[BEGIN SUPPLIED INFORMATION]

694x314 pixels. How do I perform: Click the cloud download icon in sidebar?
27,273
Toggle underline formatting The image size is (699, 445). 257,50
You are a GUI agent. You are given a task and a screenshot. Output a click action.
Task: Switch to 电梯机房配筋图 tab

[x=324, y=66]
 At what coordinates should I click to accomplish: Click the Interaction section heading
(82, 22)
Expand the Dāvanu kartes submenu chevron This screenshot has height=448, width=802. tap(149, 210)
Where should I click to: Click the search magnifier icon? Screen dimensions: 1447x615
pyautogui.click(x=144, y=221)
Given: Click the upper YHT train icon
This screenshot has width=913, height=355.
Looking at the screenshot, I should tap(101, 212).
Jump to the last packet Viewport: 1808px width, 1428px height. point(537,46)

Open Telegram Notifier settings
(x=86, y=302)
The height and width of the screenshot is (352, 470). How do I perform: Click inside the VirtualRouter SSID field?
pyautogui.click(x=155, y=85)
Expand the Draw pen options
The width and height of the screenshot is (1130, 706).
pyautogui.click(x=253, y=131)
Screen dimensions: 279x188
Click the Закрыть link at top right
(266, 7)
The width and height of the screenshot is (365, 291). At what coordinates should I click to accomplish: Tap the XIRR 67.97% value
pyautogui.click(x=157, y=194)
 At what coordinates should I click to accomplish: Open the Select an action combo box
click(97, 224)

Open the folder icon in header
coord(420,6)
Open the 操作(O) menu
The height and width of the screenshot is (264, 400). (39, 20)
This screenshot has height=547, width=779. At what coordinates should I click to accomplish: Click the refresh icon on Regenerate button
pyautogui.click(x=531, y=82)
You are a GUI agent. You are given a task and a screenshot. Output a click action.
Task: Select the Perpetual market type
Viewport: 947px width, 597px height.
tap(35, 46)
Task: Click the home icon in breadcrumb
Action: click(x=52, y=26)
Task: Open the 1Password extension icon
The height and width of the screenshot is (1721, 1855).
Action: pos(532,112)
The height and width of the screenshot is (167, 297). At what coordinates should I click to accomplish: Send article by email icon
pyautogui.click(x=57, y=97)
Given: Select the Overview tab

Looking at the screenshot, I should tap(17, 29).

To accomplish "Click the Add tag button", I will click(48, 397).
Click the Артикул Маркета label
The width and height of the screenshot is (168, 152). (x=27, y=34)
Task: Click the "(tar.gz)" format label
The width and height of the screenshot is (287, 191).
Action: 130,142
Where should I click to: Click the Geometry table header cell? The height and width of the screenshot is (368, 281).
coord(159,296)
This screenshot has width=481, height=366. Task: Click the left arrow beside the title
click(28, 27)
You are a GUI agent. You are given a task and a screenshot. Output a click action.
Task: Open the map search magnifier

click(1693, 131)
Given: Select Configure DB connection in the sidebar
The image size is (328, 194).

[END SUPPLIED INFORMATION]

Please lay out every line of the items above as a Markdown table with the columns No. and Line, numbering the rows in order and omitting any blank lines.

| No. | Line |
|---|---|
| 1 | 694x314 pixels. How do I perform: Click the cloud download icon in sidebar? |
| 2 | 27,273 |
| 3 | Toggle underline formatting The image size is (699, 445). 257,50 |
| 4 | You are a GUI agent. You are given a task and a screenshot. Output a click action. |
| 5 | Task: Switch to 电梯机房配筋图 tab |
| 6 | [x=324, y=66] |
| 7 |  At what coordinates should I click to accomplish: Click the Interaction section heading |
| 8 | (82, 22) |
| 9 | Expand the Dāvanu kartes submenu chevron This screenshot has height=448, width=802. tap(149, 210) |
| 10 | Where should I click to: Click the search magnifier icon? Screen dimensions: 1447x615 |
| 11 | pyautogui.click(x=144, y=221) |
| 12 | Given: Click the upper YHT train icon |
| 13 | This screenshot has width=913, height=355. |
| 14 | Looking at the screenshot, I should tap(101, 212). |
| 15 | Jump to the last packet Viewport: 1808px width, 1428px height. point(537,46) |
| 16 | Open Telegram Notifier settings |
| 17 | (x=86, y=302) |
| 18 | The height and width of the screenshot is (352, 470). How do I perform: Click inside the VirtualRouter SSID field? |
| 19 | pyautogui.click(x=155, y=85) |
| 20 | Expand the Draw pen options |
| 21 | The width and height of the screenshot is (1130, 706). |
| 22 | pyautogui.click(x=253, y=131) |
| 23 | Screen dimensions: 279x188 |
| 24 | Click the Закрыть link at top right |
| 25 | (266, 7) |
| 26 | The width and height of the screenshot is (365, 291). At what coordinates should I click to accomplish: Tap the XIRR 67.97% value |
| 27 | pyautogui.click(x=157, y=194) |
| 28 |  At what coordinates should I click to accomplish: Open the Select an action combo box |
| 29 | click(97, 224) |
| 30 | Open the folder icon in header |
| 31 | coord(420,6) |
| 32 | Open the 操作(O) menu |
| 33 | The height and width of the screenshot is (264, 400). (39, 20) |
| 34 | This screenshot has height=547, width=779. At what coordinates should I click to accomplish: Click the refresh icon on Regenerate button |
| 35 | pyautogui.click(x=531, y=82) |
| 36 | You are a GUI agent. You are given a task and a screenshot. Output a click action. |
| 37 | Task: Select the Perpetual market type |
| 38 | Viewport: 947px width, 597px height. |
| 39 | tap(35, 46) |
| 40 | Task: Click the home icon in breadcrumb |
| 41 | Action: click(x=52, y=26) |
| 42 | Task: Open the 1Password extension icon |
| 43 | The height and width of the screenshot is (1721, 1855). |
| 44 | Action: pos(532,112) |
| 45 | The height and width of the screenshot is (167, 297). At what coordinates should I click to accomplish: Send article by email icon |
| 46 | pyautogui.click(x=57, y=97) |
| 47 | Given: Select the Overview tab |
| 48 | Looking at the screenshot, I should tap(17, 29). |
| 49 | To accomplish "Click the Add tag button", I will click(48, 397). |
| 50 | Click the Артикул Маркета label |
| 51 | The width and height of the screenshot is (168, 152). (x=27, y=34) |
| 52 | Task: Click the "(tar.gz)" format label |
| 53 | The width and height of the screenshot is (287, 191). |
| 54 | Action: 130,142 |
| 55 | Where should I click to: Click the Geometry table header cell? The height and width of the screenshot is (368, 281). |
| 56 | coord(159,296) |
| 57 | This screenshot has width=481, height=366. Task: Click the left arrow beside the title |
| 58 | click(28, 27) |
| 59 | You are a GUI agent. You are given a task and a screenshot. Output a click action. |
| 60 | Task: Open the map search magnifier |
| 61 | click(1693, 131) |
| 62 | Given: Select Configure DB connection in the sidebar |
| 63 | The image size is (328, 194). |